The opinion of the court was delivered by: LARIMER
Plaintiffs, the widow and son of Heberto Guzman Ortiz ("Guzman"), commenced this action on October 6, 1992, to recover damages for Guzman's death in an accident in 1992, while Guzman was working as a laborer on defendants' farm. Plaintiffs asserted a claim under Migrant and Seasonal Agricultural Worker Protection Act ("AWPA" or "the Act"), 29 U.S.C. § 1800 et seq., and a claim under New York law for wrongful death.

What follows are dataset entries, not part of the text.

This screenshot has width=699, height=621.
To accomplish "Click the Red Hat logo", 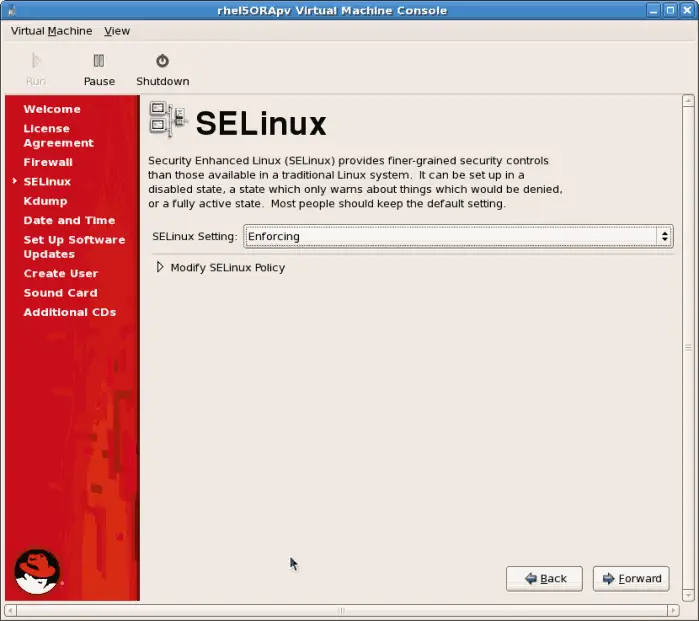I will (37, 571).
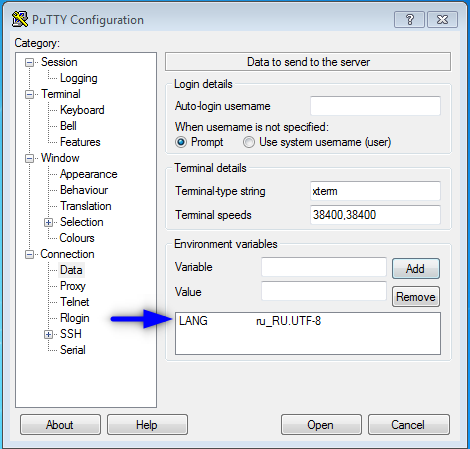The height and width of the screenshot is (449, 470).
Task: Click in the Auto-login username field
Action: point(375,106)

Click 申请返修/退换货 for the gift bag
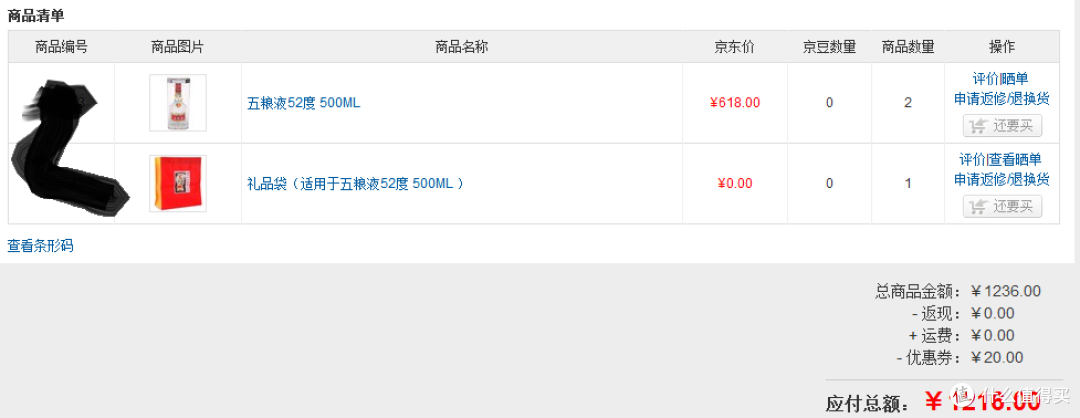1001,179
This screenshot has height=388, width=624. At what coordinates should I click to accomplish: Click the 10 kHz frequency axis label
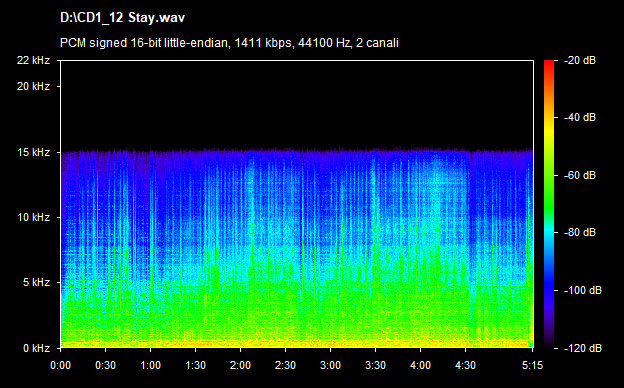tap(33, 217)
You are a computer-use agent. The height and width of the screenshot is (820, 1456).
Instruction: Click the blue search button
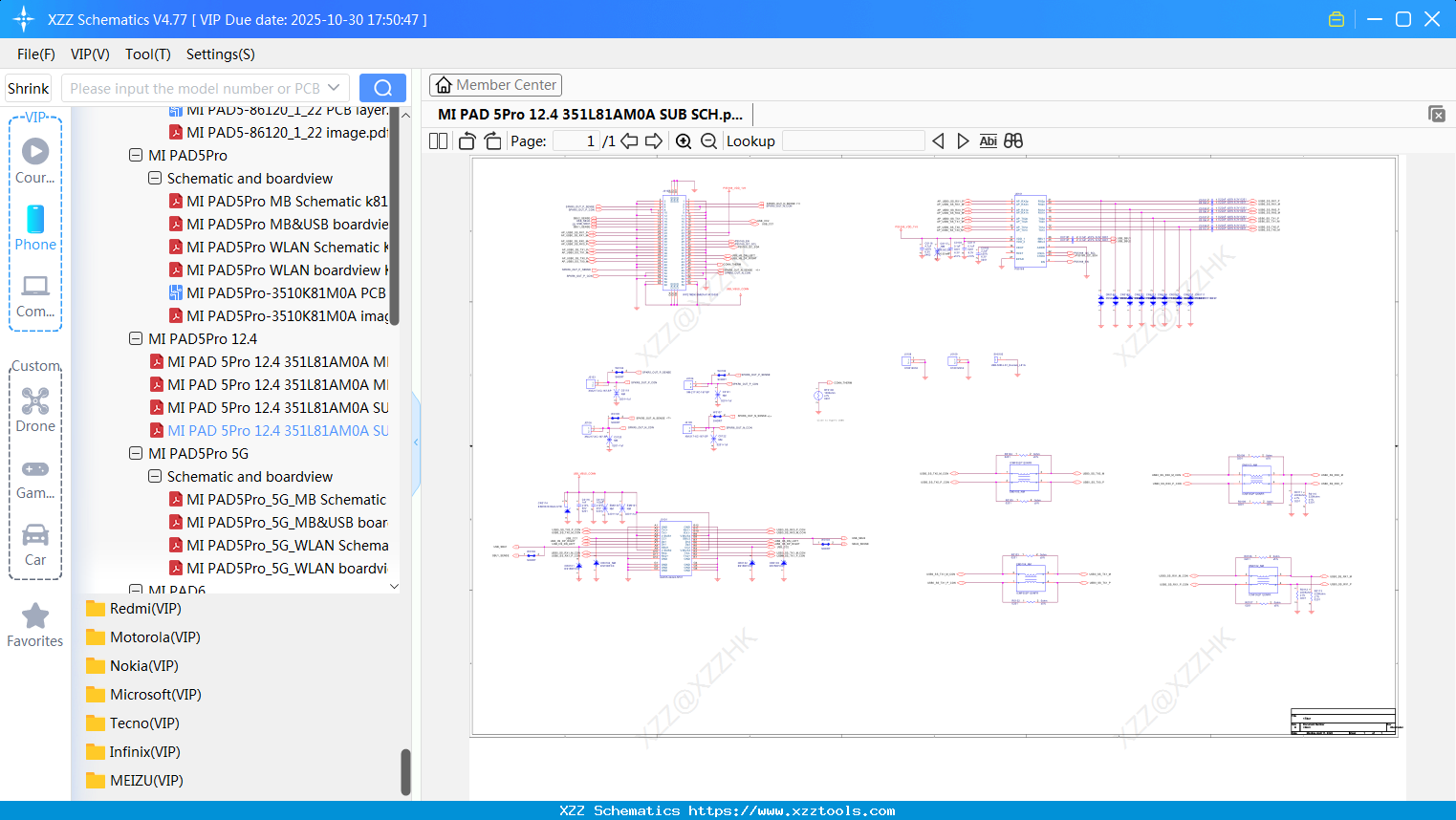pos(382,88)
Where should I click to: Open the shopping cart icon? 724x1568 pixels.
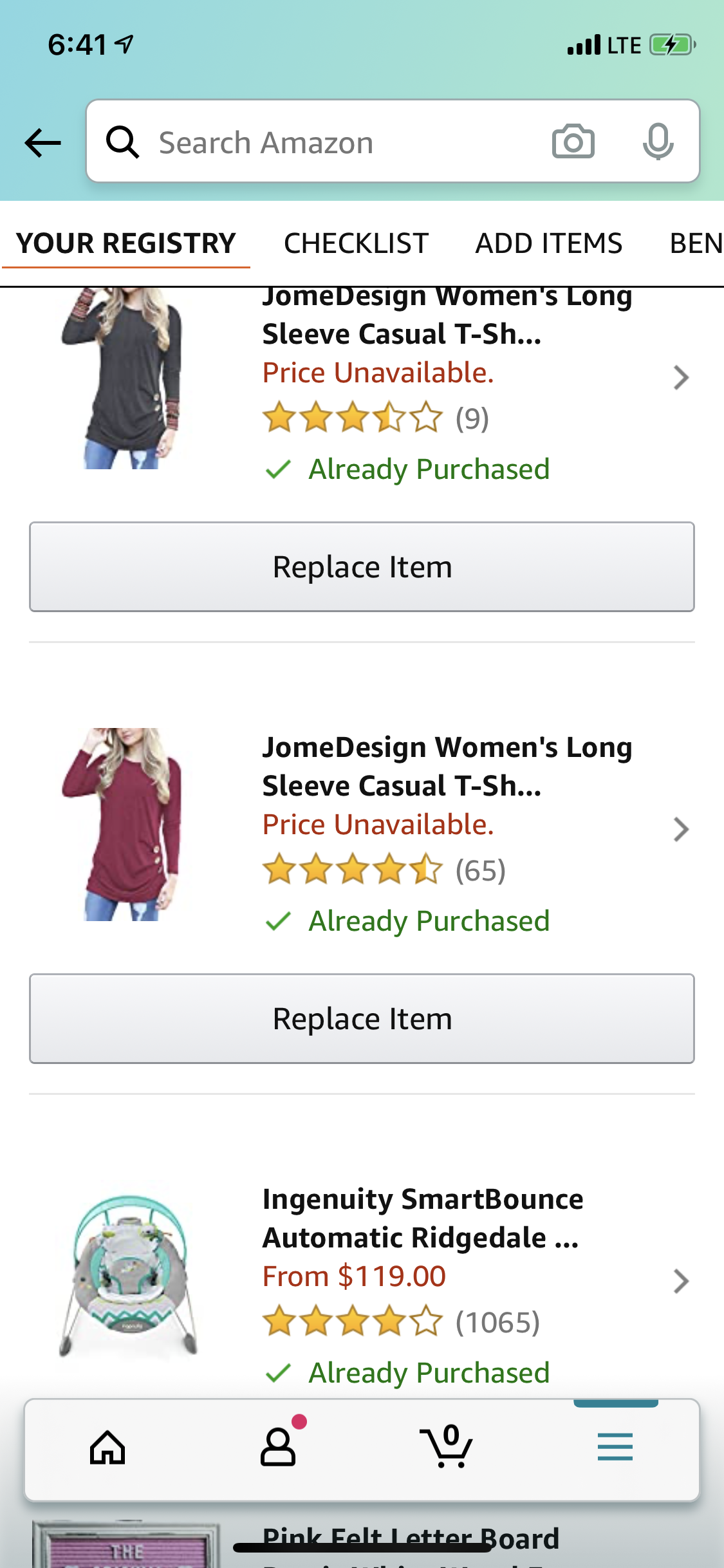click(446, 1448)
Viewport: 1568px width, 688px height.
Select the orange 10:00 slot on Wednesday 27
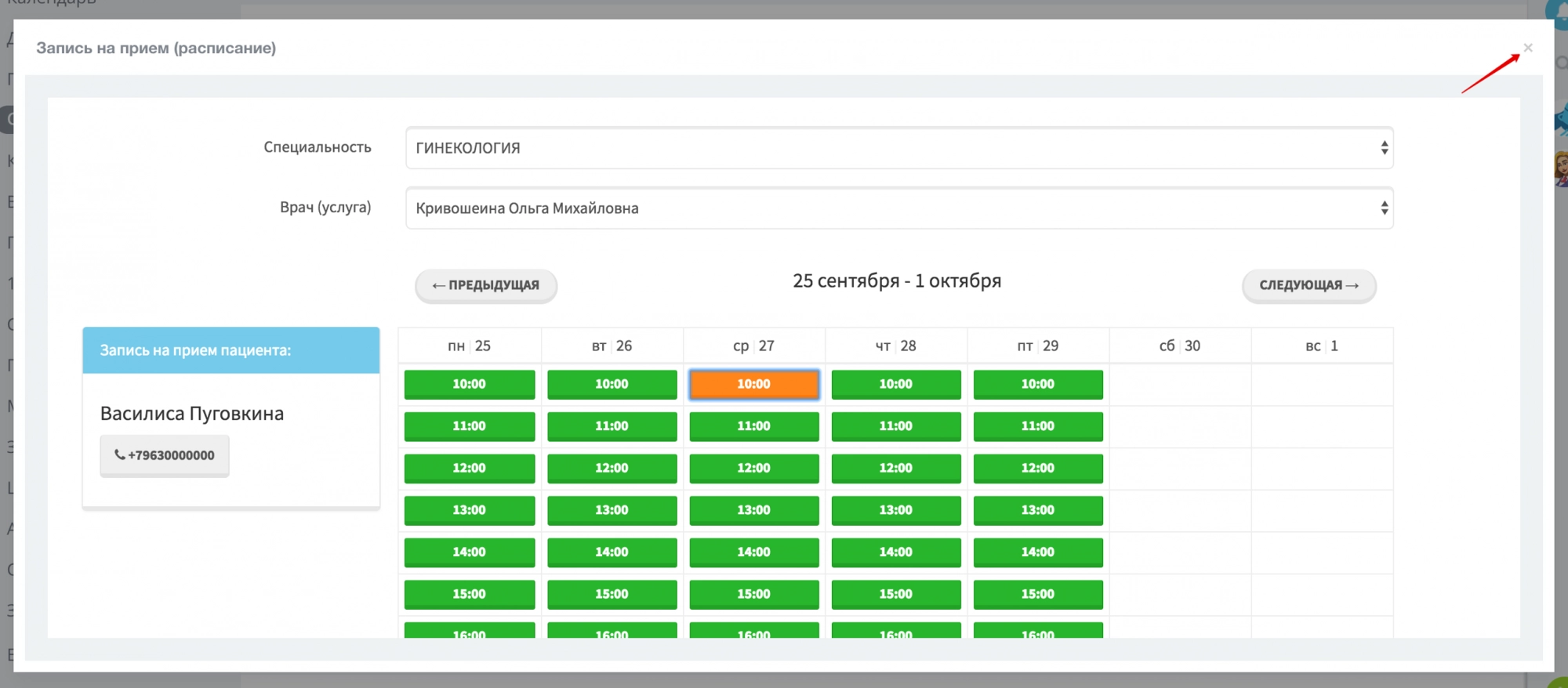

The parties entered into a stipulation of settlement that was executed on October 16, 1995. On October 23, 1995, I signed an order approving the settlement and entering judgment in favor of plaintiffs in the amount of $ 150,000. Among other things, the order stated that "defendants are ordered to pay to plaintiffs the sum of $ 10,000 in cash no later than November 12, 1995 ..." The order also stated that "this Court shall retain jurisdiction over the parties for the purposes of enforcing this Order and the terms of the Stipulation of Settlement." Based upon the settlement, the case was then closed.
Plaintiffs have now moved to enforce the settlement agreement. Plaintiffs allege, and defendants admit, that defendants have not paid any part of the $ 10,000 that they were ordered to pay to plaintiffs.
Defendants have cross-moved to vacate the settlement agreement, either in its entirety, or that portion of the agreement that provides for the $ 10,000 payment by defendants to plaintiffs. The basis for defendants' motion is that, although the settlement agreement says nothing about this subject, it was "understood" by the parties that the $ 10,000 payment was to be paid by the State Insurance Fund ("the Fund"). The Fund was not a party to plaintiffs' action in this court, but was the defendant in a declaratory judgment action by defendants in state court. Defendants state that the Fund had agreed to pay the $ 10,000 in exchange for releases from defendants as a settlement of the declaratory judgment action. Defendants allege that the Fund has now refused to pay the $ 10,000, and that defendants are financially unable to make the payment themselves.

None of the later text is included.